Under the alternative [${\beta }_{G\times E}=\ln(1.2)$], even when there are no main effects, the bias of ${\widehat{\beta }}_{G\times E}$ is negative, indicating that the case-only design underestimates the interaction effect. When ${\beta }_{G}=\ln(1.2)$, ${\beta }_{E}=\ln(2)$ and ${\beta }_{G\times E}=\ln(1.2)$, the bias is −0.005613, −0.021628, and −0.089011 for disease prevalences of 1%, 4%, and 20%, respectively. The bias of ${\widehat{\beta }}_{G\times E}$ is smaller when ${\beta }_{G}$ and ${\beta }_{E}$ are in opposite directions compared to when ${\beta }_{G}$ and ${\beta }_{E}$ are either both positive or negative, e.g., when ${\beta }_{G}=\ln(1.2)$, ${\beta }_{G\times E}=\ln(1.2)$, and the disease prevalence is 20%, the bias is −0.089011 when ${\beta }_{E}=\ln(2)$, but only −0.008341 when ${\beta }_{E}=\ln(0.5)$. However, the bias still increases as the disease becomes more prevalent regardless of the main effects (Supplementary Table S4 and Supplementary Figure S5).
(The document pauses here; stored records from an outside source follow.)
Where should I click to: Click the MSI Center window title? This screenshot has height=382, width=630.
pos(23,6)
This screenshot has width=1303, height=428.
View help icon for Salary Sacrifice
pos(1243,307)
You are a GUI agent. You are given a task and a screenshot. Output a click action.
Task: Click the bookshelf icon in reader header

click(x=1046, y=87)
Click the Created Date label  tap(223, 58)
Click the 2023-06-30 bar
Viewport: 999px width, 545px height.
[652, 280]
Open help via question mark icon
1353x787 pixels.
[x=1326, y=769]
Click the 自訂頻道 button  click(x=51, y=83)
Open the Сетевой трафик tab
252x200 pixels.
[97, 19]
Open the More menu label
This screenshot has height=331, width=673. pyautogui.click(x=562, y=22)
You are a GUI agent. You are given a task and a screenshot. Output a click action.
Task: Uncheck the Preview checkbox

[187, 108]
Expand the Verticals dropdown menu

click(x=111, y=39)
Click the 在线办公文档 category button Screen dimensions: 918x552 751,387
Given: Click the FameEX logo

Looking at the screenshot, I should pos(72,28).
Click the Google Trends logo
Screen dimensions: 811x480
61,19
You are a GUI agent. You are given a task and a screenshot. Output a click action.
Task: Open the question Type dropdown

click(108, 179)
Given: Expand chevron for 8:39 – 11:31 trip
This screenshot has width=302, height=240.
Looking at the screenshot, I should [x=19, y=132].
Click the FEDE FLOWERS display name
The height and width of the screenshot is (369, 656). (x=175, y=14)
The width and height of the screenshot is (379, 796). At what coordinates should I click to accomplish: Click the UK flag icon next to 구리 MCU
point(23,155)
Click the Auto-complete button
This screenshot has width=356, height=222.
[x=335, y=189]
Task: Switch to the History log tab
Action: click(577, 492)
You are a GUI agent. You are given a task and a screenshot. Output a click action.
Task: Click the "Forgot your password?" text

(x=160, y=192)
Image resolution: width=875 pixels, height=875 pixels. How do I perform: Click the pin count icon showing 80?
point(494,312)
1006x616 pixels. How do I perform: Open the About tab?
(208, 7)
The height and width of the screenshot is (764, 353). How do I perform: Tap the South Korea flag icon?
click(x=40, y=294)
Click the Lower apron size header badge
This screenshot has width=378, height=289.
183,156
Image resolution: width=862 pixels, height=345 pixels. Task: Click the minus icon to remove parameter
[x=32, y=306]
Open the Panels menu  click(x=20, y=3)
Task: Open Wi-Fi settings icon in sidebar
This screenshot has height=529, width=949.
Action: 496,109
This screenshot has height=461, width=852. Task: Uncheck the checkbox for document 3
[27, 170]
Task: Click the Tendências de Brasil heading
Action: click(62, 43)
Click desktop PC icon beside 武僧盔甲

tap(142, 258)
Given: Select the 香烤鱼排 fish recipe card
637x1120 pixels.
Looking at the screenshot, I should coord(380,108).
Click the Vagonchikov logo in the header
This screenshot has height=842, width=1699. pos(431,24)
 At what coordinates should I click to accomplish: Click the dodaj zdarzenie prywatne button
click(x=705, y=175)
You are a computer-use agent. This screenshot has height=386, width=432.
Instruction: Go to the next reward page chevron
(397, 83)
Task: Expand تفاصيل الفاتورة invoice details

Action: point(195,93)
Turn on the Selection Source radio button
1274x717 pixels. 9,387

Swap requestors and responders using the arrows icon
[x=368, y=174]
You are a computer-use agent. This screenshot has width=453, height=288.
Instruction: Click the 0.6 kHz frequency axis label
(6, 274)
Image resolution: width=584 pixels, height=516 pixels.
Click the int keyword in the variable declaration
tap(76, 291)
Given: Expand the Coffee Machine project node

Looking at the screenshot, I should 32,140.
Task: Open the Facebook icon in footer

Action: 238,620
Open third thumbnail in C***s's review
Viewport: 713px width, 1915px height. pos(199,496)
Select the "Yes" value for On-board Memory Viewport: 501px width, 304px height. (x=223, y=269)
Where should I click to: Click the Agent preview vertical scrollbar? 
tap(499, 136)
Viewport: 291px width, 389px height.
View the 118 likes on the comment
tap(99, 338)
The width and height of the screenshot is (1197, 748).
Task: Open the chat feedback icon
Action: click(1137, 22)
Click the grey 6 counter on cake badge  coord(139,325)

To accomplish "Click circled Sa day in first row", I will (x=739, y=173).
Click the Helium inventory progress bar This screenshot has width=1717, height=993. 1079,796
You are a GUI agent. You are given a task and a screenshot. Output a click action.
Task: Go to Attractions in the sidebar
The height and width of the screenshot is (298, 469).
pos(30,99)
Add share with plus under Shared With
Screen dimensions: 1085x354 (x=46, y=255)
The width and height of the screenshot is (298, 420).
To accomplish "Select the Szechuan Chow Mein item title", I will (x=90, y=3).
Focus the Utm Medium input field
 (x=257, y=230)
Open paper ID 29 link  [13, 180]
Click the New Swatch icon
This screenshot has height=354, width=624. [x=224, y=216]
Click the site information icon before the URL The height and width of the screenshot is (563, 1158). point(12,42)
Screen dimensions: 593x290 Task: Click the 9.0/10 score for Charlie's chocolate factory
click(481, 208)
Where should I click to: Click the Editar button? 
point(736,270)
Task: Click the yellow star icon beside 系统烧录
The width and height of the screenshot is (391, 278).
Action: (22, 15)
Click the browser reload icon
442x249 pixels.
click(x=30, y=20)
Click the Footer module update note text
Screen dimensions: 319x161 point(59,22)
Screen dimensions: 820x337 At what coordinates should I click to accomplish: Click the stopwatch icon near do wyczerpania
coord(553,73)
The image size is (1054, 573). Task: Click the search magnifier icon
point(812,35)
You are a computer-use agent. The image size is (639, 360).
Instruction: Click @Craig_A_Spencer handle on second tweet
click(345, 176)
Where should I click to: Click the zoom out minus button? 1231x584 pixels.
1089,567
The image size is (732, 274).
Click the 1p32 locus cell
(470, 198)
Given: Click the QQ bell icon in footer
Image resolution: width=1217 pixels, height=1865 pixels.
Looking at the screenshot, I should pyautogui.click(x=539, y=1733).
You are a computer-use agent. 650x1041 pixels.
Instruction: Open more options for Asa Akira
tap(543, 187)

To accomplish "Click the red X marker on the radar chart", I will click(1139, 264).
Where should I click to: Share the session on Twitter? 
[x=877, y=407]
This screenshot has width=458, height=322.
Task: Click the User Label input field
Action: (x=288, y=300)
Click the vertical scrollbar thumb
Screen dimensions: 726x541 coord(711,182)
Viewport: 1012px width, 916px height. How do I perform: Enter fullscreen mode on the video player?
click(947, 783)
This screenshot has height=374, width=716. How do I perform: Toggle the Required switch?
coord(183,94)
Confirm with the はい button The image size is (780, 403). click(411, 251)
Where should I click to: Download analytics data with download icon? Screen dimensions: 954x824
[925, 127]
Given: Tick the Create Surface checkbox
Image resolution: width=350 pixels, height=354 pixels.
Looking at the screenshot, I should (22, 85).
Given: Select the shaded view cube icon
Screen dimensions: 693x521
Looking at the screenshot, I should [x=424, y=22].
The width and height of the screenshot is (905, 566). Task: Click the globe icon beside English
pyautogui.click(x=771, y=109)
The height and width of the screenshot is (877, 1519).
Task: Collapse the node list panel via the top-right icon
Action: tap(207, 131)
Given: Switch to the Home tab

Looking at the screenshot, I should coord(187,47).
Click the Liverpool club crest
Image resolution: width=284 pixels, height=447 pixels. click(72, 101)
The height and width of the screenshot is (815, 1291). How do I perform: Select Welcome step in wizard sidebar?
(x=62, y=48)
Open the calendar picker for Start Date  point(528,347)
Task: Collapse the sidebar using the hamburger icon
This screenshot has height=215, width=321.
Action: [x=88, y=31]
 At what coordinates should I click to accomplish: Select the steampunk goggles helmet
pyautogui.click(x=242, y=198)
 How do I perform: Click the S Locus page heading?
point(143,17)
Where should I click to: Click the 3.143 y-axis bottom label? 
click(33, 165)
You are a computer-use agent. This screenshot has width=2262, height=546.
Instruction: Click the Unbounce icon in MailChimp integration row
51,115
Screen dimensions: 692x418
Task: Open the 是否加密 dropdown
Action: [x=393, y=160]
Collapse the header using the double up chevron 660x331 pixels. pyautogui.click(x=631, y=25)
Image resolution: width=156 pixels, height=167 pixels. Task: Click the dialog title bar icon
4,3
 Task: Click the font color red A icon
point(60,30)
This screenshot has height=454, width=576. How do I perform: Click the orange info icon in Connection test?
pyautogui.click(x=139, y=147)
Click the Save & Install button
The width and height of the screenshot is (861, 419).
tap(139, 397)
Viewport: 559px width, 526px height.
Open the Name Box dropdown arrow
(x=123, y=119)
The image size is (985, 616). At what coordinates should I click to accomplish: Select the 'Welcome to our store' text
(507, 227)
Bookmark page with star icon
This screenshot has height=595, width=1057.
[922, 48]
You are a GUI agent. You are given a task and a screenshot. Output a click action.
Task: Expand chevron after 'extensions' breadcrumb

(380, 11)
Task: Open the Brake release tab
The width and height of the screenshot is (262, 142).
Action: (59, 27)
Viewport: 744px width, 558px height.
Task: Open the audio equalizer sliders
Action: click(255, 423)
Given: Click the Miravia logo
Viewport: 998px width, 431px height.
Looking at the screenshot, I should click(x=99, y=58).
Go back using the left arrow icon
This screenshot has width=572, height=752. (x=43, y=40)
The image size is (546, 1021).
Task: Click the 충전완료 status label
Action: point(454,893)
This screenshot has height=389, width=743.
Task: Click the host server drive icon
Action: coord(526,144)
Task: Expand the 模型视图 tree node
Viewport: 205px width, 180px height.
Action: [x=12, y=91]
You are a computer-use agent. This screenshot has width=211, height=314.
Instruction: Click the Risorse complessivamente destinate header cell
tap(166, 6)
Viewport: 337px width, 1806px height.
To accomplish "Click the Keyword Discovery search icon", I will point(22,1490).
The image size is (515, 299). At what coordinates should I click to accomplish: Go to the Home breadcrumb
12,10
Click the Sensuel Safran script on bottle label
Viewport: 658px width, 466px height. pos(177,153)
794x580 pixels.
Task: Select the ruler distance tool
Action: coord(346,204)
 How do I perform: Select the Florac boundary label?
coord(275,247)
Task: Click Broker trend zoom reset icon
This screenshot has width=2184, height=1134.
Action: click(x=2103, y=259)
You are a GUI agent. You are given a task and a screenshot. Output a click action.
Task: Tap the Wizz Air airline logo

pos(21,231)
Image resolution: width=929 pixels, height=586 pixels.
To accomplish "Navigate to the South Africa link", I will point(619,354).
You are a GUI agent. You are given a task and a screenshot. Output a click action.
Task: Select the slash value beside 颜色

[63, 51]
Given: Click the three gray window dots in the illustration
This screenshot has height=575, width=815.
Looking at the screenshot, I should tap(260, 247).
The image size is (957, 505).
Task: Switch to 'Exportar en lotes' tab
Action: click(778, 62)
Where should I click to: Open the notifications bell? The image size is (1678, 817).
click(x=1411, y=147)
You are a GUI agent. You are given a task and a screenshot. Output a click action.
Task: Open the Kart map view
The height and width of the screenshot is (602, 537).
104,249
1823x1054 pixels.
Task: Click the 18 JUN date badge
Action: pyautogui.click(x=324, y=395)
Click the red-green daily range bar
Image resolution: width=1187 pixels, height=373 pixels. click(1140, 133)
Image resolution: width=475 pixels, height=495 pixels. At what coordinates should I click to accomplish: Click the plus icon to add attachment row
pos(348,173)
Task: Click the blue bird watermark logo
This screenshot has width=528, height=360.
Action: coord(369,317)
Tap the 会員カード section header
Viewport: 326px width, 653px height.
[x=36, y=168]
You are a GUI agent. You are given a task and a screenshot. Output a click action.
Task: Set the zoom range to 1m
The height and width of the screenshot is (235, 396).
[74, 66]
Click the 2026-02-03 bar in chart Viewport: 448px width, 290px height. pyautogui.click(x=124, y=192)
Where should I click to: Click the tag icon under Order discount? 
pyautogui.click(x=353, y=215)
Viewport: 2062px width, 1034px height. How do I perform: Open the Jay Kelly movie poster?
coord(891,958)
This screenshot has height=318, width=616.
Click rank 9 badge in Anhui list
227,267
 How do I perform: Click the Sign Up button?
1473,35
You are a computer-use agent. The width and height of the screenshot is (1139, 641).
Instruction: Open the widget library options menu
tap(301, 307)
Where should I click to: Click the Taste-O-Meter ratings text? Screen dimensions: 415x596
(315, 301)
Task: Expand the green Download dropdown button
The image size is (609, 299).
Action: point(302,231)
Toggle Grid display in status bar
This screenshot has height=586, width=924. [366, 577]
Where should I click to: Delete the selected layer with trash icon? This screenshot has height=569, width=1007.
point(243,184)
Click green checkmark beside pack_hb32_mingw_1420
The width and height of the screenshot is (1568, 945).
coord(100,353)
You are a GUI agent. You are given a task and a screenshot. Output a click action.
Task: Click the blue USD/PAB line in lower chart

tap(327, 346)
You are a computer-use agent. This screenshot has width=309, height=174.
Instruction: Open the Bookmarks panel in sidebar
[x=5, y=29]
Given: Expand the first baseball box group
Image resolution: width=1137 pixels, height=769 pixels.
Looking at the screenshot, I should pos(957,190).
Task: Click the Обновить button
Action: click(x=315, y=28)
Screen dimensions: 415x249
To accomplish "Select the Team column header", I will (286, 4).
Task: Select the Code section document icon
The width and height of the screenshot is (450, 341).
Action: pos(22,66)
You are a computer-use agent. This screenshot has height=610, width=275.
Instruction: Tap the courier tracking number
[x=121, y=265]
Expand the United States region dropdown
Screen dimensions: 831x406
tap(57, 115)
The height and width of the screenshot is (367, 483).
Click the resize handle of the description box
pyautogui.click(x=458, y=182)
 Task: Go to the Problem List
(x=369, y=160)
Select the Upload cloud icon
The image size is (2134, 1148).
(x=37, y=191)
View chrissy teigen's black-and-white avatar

The bias of ${\widehat{\beta }}_{G\times E}$ is closely related to type I and II error rates for the case-only design. Under the null, when there are two main effects the bias of ${\widehat{\beta }}_{G\times E}$ always leads to an increase in type I error rate, and ${\widehat{\beta }}_{G\times E}$ for the case-only design either underestimates or overestimates ${\beta }_{G\times E}$. For the case-only design, as the disease prevalence increases, the bias of ${\widehat{\beta }}_{G\times E}$ is greater, leading to higher type I error rates. The case-only design may suffer from inflated type I error rate if the absolute value of the analytical bias of ${\widehat{\beta }}_{G\times E}$ $>$ 0.006 (both main effects increase risk), $>$ 0.01 (one main effect increases and the other decreases risk), and $>$ 0.025 (both main effects are protective) (Tables 3 and 4). Under the alternative, if the bias of ${\widehat{\beta }}_{G\times E}$ is in the same direction as ${\beta }_{G\times E}$, this will boost the power of the case-only design. However, it should be noted even when ${\beta }_{G\times E}$ and the bias of ${\widehat{\beta }}_{G\times E}$ are in opposite directions, e.g., ${\beta }_{G\times E}$ is positive and the bias of ${\widehat{\beta }}_{G\times E}$ is negative, the power for the case-only design is greater than when a case–control sample is analysed for disease prevalences $<$ 15% (Fig. 2 and Supplementary Table S4).

Discussion

We evaluated the case-only design through theoretical and simulation analysis, and showed that several factors including disease prevalence, main effects, variant and environmental exposure frequencies, and sample size may impact bias of the interaction term and type I and II error rates. While previous studies stated that for the case-only design a rare disease assumption is necessary, they often lack clarity on what constitutes a "rare" disease. Our simulations investigated various disease prevalence thresholds, from 1% to 20%, to assess their effects on type I error rates and bias in estimating interaction terms. Compared with the conventional case–control design, the power of the case-only design can be a magnitude greater, but it should only be applied when type I error rate is controlled. Generally, under the assumption of independence between G and E, for disease prevalences $<$ 4% type I error rate of the case-only design is not inflated, but for higher disease prevalences type I error rate can be high and the estimation of interaction effect biased. When disease prevalence is $>$ 20% the power for the case-only design can be lower than analysing a case–control sample. When one or both main effects are absent, the disease prevalence does not impact type I error rate. However, caution is required since there may be a failure to detect main effects even when they exist. The analytical bias can be calculated using formula (4), to aid in evaluating if the case-only design is appropriate to use. Besides the analytical bias, when the sample size is large ($>$ 10,000 cases), the case-only design requires lower disease prevalence to avoid inflation in type I error rate.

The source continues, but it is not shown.